Crowdsourcing of funds, known as crowdfunding, has firmly established itself online. In particular, reward-based crowdfunding by entrepreneurs is supported by well-attended platforms, such as Kickstarter and others. In the next paper, Ta-Wei (Daniel) Kao, Shih-Hui (Steven) Hsiao, Hung-Chung Su, and Chih-Hao (Justin) Ku investigate the influence of a fundraising network on the effectiveness of a fundraising campaign. The authors show that as the campaign progresses, the social capital embodied in the aggregate of the participating funders plays a significant role in the effectiveness of the campaign. We can see here an analogue to venture financing in the offline world: As a venture-capital campaign progresses, for example, its effectiveness depends on engaging the people who can count in influencing others to participate. The online tools of the platform should support the construction of the effective fundraising network.

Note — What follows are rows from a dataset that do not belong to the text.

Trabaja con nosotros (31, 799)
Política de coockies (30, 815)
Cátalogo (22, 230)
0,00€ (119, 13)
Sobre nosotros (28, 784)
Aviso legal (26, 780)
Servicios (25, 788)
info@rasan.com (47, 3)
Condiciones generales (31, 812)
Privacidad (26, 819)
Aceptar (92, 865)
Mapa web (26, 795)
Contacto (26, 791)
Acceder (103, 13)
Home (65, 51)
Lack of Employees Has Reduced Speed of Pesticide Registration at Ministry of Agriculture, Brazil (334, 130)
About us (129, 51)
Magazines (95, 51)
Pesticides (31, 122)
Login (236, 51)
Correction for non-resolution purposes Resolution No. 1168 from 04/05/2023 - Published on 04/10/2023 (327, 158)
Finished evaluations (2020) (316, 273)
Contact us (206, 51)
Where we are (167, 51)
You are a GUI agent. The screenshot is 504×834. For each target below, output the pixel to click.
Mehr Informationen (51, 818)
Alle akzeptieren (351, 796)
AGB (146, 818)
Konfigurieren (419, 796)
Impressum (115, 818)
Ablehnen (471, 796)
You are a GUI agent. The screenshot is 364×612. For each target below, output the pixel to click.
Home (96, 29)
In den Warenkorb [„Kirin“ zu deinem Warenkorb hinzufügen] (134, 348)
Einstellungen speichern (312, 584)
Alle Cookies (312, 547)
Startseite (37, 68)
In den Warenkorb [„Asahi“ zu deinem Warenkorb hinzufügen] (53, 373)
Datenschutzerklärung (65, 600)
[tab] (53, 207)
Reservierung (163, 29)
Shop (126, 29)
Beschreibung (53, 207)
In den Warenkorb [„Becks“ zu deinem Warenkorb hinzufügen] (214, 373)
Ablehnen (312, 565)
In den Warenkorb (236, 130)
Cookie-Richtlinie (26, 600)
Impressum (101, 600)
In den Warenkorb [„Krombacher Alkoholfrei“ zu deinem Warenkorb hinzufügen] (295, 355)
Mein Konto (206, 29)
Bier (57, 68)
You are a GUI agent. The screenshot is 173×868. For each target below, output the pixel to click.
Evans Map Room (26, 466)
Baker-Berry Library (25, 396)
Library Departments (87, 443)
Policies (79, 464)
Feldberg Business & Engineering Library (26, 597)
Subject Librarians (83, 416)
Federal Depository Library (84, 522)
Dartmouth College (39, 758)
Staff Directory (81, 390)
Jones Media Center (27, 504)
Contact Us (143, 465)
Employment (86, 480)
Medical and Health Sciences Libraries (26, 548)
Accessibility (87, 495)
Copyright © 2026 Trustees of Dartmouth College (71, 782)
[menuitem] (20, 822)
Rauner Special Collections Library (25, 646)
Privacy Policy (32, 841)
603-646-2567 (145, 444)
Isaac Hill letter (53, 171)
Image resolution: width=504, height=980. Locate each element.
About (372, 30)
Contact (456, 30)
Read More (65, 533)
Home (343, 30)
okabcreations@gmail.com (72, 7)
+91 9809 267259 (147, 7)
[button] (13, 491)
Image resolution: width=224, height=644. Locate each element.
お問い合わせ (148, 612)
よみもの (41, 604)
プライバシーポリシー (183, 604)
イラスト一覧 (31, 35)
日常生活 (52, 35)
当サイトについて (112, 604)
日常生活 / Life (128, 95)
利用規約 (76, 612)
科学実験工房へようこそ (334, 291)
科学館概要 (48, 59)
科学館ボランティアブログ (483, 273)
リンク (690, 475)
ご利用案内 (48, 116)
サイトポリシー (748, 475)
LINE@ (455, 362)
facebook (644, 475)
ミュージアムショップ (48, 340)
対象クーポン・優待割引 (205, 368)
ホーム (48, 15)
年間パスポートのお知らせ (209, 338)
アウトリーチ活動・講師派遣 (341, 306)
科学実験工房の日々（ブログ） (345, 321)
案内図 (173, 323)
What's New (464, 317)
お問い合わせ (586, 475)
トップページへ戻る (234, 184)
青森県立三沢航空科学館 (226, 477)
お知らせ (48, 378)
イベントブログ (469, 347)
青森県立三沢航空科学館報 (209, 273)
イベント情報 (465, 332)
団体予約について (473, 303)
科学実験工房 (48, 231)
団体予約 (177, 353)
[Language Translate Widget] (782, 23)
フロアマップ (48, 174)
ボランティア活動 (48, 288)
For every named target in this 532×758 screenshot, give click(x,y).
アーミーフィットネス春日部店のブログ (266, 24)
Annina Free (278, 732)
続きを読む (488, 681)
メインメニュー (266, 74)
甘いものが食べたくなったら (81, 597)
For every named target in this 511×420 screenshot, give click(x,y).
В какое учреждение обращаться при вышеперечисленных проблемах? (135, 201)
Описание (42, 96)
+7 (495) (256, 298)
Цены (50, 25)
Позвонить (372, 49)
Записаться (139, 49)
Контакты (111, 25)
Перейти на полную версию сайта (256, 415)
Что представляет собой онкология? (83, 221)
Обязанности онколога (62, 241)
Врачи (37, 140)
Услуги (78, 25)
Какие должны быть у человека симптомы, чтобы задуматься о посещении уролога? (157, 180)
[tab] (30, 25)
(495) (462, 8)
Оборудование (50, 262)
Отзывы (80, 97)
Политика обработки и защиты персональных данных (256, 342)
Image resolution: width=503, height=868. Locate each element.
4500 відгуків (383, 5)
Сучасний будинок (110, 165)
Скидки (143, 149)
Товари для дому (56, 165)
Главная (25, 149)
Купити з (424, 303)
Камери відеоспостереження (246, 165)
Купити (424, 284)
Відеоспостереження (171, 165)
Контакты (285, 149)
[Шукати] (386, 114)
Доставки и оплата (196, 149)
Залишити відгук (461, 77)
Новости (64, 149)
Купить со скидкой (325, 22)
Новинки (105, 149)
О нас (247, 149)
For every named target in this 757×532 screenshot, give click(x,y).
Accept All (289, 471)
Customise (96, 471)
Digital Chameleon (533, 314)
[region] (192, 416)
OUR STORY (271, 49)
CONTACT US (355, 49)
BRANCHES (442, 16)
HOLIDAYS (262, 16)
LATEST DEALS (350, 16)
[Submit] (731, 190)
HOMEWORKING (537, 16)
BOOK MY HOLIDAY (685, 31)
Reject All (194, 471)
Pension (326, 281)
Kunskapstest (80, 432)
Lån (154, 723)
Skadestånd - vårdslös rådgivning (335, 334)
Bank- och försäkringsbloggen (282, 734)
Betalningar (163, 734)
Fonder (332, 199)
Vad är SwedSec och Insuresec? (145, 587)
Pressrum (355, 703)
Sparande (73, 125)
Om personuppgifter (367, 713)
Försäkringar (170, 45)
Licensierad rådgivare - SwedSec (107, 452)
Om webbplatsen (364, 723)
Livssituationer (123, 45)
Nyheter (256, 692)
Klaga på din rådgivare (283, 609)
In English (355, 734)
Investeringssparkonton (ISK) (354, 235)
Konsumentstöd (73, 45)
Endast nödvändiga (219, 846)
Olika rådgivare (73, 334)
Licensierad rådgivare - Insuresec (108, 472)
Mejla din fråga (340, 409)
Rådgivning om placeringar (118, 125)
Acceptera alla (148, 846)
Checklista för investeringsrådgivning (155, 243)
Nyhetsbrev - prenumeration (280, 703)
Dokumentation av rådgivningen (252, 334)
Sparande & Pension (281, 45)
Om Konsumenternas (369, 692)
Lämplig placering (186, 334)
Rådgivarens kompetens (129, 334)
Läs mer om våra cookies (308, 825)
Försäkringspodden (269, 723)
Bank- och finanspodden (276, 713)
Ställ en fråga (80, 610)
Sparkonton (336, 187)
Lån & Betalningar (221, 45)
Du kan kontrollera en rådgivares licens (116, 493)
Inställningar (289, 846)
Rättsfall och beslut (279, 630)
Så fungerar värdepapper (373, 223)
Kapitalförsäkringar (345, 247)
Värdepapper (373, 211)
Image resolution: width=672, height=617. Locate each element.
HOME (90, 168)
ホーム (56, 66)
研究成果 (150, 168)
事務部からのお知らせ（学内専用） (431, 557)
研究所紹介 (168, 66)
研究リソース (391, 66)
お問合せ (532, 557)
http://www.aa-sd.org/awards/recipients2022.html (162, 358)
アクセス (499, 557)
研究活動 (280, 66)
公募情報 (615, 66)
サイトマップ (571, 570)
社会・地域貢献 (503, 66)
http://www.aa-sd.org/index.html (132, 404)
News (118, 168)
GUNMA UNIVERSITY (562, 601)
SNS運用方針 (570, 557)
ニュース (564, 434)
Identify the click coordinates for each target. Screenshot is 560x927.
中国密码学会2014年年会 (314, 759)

Taken together, the three concluding papers of the issue, vividly demonstrate how the open access with mass participation, supported by the information and tools furnished on the Web platforms, has changed the way the markets work, and financing can be conducted with the increasing role of a collective formation and of collective action. The emerging collectives may be expected to further leverage the aggregating facilities of the Web as the financial rewards can now and in the future be rendered over the Ethereum-type blockchains, with the long-term dynamic contracts embedded in the code of their nodes. The products of the collectives, such as problem solutions, software, or art can bear lasting dynamic rewards. Further changes in the way work is done, organized, and rewarded are in the offing. Our IS research field has the mandate to investigate the present and help design the future of this transformation. As I pointed out earlier, it is important to explore the distribution of economic value among the agents in various types of co-creation activities. The issues of distributional justice are likely to arise and require follow-up studies [5]. The means of distributed finance are becoming more readily available for the task. The papers published in this issue of JMIS demonstrate how important it is for our field to be grounded in analyzing the present of the deployment of IT for the benefit of individuals, organizations, and societies, and to map out the road to their future.